> _Data to use_
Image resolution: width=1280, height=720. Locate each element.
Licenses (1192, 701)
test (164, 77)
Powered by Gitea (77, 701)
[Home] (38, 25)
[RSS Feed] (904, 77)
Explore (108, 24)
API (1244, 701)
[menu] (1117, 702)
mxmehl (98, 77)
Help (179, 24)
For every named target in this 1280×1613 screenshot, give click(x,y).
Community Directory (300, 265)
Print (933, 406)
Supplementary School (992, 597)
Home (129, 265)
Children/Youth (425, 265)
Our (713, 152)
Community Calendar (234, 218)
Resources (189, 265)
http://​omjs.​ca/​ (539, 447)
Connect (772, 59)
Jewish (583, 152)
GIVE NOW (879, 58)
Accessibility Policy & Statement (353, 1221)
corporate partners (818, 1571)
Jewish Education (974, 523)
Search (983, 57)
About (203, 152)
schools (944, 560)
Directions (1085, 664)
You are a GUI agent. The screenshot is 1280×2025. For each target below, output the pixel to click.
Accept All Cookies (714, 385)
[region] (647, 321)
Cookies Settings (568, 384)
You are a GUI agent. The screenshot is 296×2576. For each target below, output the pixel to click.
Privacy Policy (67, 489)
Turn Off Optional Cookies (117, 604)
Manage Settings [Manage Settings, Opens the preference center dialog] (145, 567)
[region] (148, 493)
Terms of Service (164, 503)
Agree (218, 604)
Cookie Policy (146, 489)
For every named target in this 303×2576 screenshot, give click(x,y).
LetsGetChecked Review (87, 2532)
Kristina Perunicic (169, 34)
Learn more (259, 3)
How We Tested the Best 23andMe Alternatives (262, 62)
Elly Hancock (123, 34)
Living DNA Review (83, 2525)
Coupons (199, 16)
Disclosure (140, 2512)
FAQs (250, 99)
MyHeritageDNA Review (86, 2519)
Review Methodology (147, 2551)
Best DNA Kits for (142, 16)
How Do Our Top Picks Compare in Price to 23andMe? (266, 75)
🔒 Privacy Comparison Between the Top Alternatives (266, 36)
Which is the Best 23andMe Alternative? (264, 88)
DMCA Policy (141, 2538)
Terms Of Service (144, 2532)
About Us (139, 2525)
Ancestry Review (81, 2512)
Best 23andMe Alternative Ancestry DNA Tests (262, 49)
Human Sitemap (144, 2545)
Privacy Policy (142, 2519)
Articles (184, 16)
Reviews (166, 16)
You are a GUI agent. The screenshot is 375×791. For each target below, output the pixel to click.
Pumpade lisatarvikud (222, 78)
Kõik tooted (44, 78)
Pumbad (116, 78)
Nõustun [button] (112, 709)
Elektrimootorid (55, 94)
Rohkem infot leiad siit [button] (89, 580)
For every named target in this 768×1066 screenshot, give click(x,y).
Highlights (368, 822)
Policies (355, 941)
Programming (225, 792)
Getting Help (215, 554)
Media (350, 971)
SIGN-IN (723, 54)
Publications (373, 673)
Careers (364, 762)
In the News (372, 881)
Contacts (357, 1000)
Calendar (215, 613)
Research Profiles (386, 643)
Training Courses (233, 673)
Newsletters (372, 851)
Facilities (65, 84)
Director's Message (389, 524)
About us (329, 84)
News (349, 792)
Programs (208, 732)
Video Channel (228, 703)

> _Work required_
Copy all of the data above word for word, with no changes.

> _Output for this task_
Image resolution: width=1280, height=720. Locate each element.
Licenses (1192, 701)
test (164, 77)
Powered by Gitea (77, 701)
[Home] (38, 25)
[RSS Feed] (904, 77)
Explore (108, 24)
API (1244, 701)
[menu] (1117, 702)
mxmehl (98, 77)
Help (179, 24)
For every named target in this 1280×1613 screenshot, give click(x,y).
Community Directory (300, 265)
Print (933, 406)
Supplementary School (992, 597)
Home (129, 265)
Children/Youth (425, 265)
Our (713, 152)
Community Calendar (234, 218)
Resources (189, 265)
http://​omjs.​ca/​ (539, 447)
Connect (772, 59)
Jewish (583, 152)
GIVE NOW (879, 58)
Accessibility Policy & Statement (353, 1221)
corporate partners (818, 1571)
Jewish Education (974, 523)
Search (983, 57)
About (203, 152)
schools (944, 560)
Directions (1085, 664)
You are a GUI agent. The screenshot is 1280×2025. For each target below, output the pixel to click.
Accept All Cookies (714, 385)
[region] (647, 321)
Cookies Settings (568, 384)
You are a GUI agent. The screenshot is 296×2576. For each target below, output the pixel to click.
Privacy Policy (67, 489)
Turn Off Optional Cookies (117, 604)
Manage Settings [Manage Settings, Opens the preference center dialog] (145, 567)
[region] (148, 493)
Terms of Service (164, 503)
Agree (218, 604)
Cookie Policy (146, 489)
For every named target in this 303×2576 screenshot, give click(x,y).
LetsGetChecked Review (87, 2532)
Kristina Perunicic (169, 34)
Learn more (259, 3)
How We Tested the Best 23andMe Alternatives (262, 62)
Elly Hancock (123, 34)
Living DNA Review (83, 2525)
Coupons (199, 16)
Disclosure (140, 2512)
FAQs (250, 99)
MyHeritageDNA Review (86, 2519)
Review Methodology (147, 2551)
Best DNA Kits for (142, 16)
How Do Our Top Picks Compare in Price to 23andMe? (266, 75)
🔒 Privacy Comparison Between the Top Alternatives (266, 36)
Which is the Best 23andMe Alternative? (264, 88)
DMCA Policy (141, 2538)
Terms Of Service (144, 2532)
About Us (139, 2525)
Ancestry Review (81, 2512)
Best 23andMe Alternative Ancestry DNA Tests (262, 49)
Human Sitemap (144, 2545)
Privacy Policy (142, 2519)
Articles (184, 16)
Reviews (166, 16)
You are a GUI agent. The screenshot is 375×791. For each target below, output the pixel to click.
Pumpade lisatarvikud (222, 78)
Kõik tooted (44, 78)
Pumbad (116, 78)
Nõustun [button] (112, 709)
Elektrimootorid (55, 94)
Rohkem infot leiad siit [button] (89, 580)
For every named target in this 768×1066 screenshot, give click(x,y).
Highlights (368, 822)
Policies (355, 941)
Programming (225, 792)
Getting Help (215, 554)
Media (350, 971)
SIGN-IN (723, 54)
Publications (373, 673)
Careers (364, 762)
In the News (372, 881)
Contacts (357, 1000)
Calendar (215, 613)
Research Profiles (386, 643)
Training Courses (233, 673)
Newsletters (372, 851)
Facilities (65, 84)
Director's Message (389, 524)
About us (329, 84)
News (349, 792)
Programs (208, 732)
Video Channel (228, 703)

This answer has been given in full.